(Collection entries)
━━━━━━━━

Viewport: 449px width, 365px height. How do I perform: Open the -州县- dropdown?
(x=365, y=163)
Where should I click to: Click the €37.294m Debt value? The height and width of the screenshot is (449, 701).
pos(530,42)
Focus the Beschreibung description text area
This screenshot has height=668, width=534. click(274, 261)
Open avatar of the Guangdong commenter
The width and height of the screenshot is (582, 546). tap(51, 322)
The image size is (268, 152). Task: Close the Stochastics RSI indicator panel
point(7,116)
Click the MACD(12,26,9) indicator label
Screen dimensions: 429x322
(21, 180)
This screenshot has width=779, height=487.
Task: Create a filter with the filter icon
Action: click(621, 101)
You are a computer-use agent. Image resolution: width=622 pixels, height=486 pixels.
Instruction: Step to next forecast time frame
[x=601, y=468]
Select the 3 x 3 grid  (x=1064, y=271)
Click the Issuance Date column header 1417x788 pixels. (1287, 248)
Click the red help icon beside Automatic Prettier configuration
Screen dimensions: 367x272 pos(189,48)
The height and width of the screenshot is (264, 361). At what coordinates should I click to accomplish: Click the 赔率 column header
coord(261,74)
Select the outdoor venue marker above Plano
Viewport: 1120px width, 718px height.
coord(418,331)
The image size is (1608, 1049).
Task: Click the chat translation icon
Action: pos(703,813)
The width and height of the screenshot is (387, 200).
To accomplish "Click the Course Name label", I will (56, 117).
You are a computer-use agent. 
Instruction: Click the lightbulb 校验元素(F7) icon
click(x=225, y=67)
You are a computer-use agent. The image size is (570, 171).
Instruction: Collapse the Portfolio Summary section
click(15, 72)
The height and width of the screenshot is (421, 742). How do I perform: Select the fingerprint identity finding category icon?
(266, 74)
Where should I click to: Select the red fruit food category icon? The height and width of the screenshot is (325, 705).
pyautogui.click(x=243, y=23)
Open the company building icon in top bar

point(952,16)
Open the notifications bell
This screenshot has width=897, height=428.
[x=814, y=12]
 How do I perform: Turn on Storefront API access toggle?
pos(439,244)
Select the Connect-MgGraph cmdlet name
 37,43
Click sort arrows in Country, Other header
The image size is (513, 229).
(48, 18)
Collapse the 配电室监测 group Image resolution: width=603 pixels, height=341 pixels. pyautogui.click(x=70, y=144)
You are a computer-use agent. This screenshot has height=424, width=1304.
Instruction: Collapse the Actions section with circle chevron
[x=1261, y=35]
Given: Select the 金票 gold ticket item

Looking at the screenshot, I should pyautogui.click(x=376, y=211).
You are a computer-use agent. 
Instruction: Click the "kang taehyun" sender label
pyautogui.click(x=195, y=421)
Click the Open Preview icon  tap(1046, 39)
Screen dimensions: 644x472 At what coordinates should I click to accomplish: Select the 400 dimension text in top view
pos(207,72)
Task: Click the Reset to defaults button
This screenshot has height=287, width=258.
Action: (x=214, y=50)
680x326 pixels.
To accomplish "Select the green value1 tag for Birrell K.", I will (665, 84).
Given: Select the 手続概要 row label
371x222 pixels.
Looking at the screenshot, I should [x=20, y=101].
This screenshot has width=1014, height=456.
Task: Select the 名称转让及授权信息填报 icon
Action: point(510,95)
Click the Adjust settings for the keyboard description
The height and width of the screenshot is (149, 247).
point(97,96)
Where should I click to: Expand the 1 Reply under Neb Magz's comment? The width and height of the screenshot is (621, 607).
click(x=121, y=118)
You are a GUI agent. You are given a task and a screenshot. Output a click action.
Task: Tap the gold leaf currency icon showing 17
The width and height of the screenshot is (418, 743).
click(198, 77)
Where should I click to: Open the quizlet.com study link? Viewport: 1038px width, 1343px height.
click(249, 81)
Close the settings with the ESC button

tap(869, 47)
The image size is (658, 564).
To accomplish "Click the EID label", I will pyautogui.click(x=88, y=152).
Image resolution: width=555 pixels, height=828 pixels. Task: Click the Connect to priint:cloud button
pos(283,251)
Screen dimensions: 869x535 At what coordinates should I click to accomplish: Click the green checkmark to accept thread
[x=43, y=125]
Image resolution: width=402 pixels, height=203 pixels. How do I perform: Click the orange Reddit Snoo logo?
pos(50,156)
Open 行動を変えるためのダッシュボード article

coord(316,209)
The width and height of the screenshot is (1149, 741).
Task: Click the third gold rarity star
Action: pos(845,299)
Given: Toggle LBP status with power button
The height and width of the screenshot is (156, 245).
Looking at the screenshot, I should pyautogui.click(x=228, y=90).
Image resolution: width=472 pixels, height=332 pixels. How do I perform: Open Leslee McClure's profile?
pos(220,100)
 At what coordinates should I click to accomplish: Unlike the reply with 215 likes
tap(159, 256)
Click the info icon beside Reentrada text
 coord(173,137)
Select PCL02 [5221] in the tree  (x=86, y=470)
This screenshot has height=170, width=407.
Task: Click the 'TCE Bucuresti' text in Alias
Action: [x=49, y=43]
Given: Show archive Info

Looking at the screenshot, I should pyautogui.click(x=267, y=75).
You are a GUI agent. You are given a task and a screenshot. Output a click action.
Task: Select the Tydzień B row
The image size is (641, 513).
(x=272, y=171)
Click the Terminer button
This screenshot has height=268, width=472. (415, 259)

━━━━━━━━

Directions >>
Print every line of the records exactly. Omit nothing.

Task output >>
Viewport: 449px width, 365px height. How do I perform: Open the -州县- dropdown?
(x=365, y=163)
Where should I click to: Click the €37.294m Debt value? The height and width of the screenshot is (449, 701).
pos(530,42)
Focus the Beschreibung description text area
This screenshot has height=668, width=534. click(274, 261)
Open avatar of the Guangdong commenter
The width and height of the screenshot is (582, 546). tap(51, 322)
The image size is (268, 152). Task: Close the Stochastics RSI indicator panel
point(7,116)
Click the MACD(12,26,9) indicator label
Screen dimensions: 429x322
(21, 180)
This screenshot has width=779, height=487.
Task: Create a filter with the filter icon
Action: click(621, 101)
You are a computer-use agent. Image resolution: width=622 pixels, height=486 pixels.
Instruction: Step to next forecast time frame
[x=601, y=468]
Select the 3 x 3 grid  (x=1064, y=271)
Click the Issuance Date column header 1417x788 pixels. (1287, 248)
Click the red help icon beside Automatic Prettier configuration
Screen dimensions: 367x272 pos(189,48)
The height and width of the screenshot is (264, 361). At what coordinates should I click to accomplish: Click the 赔率 column header
coord(261,74)
Select the outdoor venue marker above Plano
Viewport: 1120px width, 718px height.
coord(418,331)
The image size is (1608, 1049).
Task: Click the chat translation icon
Action: pos(703,813)
The width and height of the screenshot is (387, 200).
To accomplish "Click the Course Name label", I will (56, 117).
You are a computer-use agent. 
Instruction: Click the lightbulb 校验元素(F7) icon
click(x=225, y=67)
You are a computer-use agent. The image size is (570, 171).
Instruction: Collapse the Portfolio Summary section
click(15, 72)
The height and width of the screenshot is (421, 742). How do I perform: Select the fingerprint identity finding category icon?
(266, 74)
Where should I click to: Select the red fruit food category icon? The height and width of the screenshot is (325, 705).
pyautogui.click(x=243, y=23)
Open the company building icon in top bar

point(952,16)
Open the notifications bell
This screenshot has width=897, height=428.
[x=814, y=12]
 How do I perform: Turn on Storefront API access toggle?
pos(439,244)
Select the Connect-MgGraph cmdlet name
 37,43
Click sort arrows in Country, Other header
The image size is (513, 229).
(48, 18)
Collapse the 配电室监测 group Image resolution: width=603 pixels, height=341 pixels. pyautogui.click(x=70, y=144)
You are a computer-use agent. This screenshot has height=424, width=1304.
Instruction: Collapse the Actions section with circle chevron
[x=1261, y=35]
Given: Select the 金票 gold ticket item

Looking at the screenshot, I should pyautogui.click(x=376, y=211).
You are a computer-use agent. 
Instruction: Click the "kang taehyun" sender label
pyautogui.click(x=195, y=421)
Click the Open Preview icon  tap(1046, 39)
Screen dimensions: 644x472 At what coordinates should I click to accomplish: Select the 400 dimension text in top view
pos(207,72)
Task: Click the Reset to defaults button
This screenshot has height=287, width=258.
Action: (x=214, y=50)
680x326 pixels.
To accomplish "Select the green value1 tag for Birrell K.", I will (665, 84).
Given: Select the 手続概要 row label
371x222 pixels.
Looking at the screenshot, I should [x=20, y=101].
This screenshot has width=1014, height=456.
Task: Select the 名称转让及授权信息填报 icon
Action: point(510,95)
Click the Adjust settings for the keyboard description
The height and width of the screenshot is (149, 247).
point(97,96)
Where should I click to: Expand the 1 Reply under Neb Magz's comment? The width and height of the screenshot is (621, 607).
click(x=121, y=118)
You are a GUI agent. You are given a task and a screenshot. Output a click action.
Task: Tap the gold leaf currency icon showing 17
The width and height of the screenshot is (418, 743).
click(198, 77)
Where should I click to: Open the quizlet.com study link? Viewport: 1038px width, 1343px height.
click(249, 81)
Close the settings with the ESC button

tap(869, 47)
The image size is (658, 564).
To accomplish "Click the EID label", I will pyautogui.click(x=88, y=152).
Image resolution: width=555 pixels, height=828 pixels. Task: Click the Connect to priint:cloud button
pos(283,251)
Screen dimensions: 869x535 At what coordinates should I click to accomplish: Click the green checkmark to accept thread
[x=43, y=125]
Image resolution: width=402 pixels, height=203 pixels. How do I perform: Click the orange Reddit Snoo logo?
pos(50,156)
Open 行動を変えるためのダッシュボード article

coord(316,209)
The width and height of the screenshot is (1149, 741).
Task: Click the third gold rarity star
Action: pos(845,299)
Given: Toggle LBP status with power button
The height and width of the screenshot is (156, 245).
Looking at the screenshot, I should pyautogui.click(x=228, y=90).
Image resolution: width=472 pixels, height=332 pixels. How do I perform: Open Leslee McClure's profile?
pos(220,100)
 At what coordinates should I click to accomplish: Unlike the reply with 215 likes
tap(159, 256)
Click the info icon beside Reentrada text
 coord(173,137)
Select PCL02 [5221] in the tree  (x=86, y=470)
This screenshot has height=170, width=407.
Task: Click the 'TCE Bucuresti' text in Alias
Action: [x=49, y=43]
Given: Show archive Info

Looking at the screenshot, I should pyautogui.click(x=267, y=75).
You are a GUI agent. You are given a task and a screenshot. Output a click action.
Task: Select the Tydzień B row
The image size is (641, 513).
(x=272, y=171)
Click the Terminer button
This screenshot has height=268, width=472. (415, 259)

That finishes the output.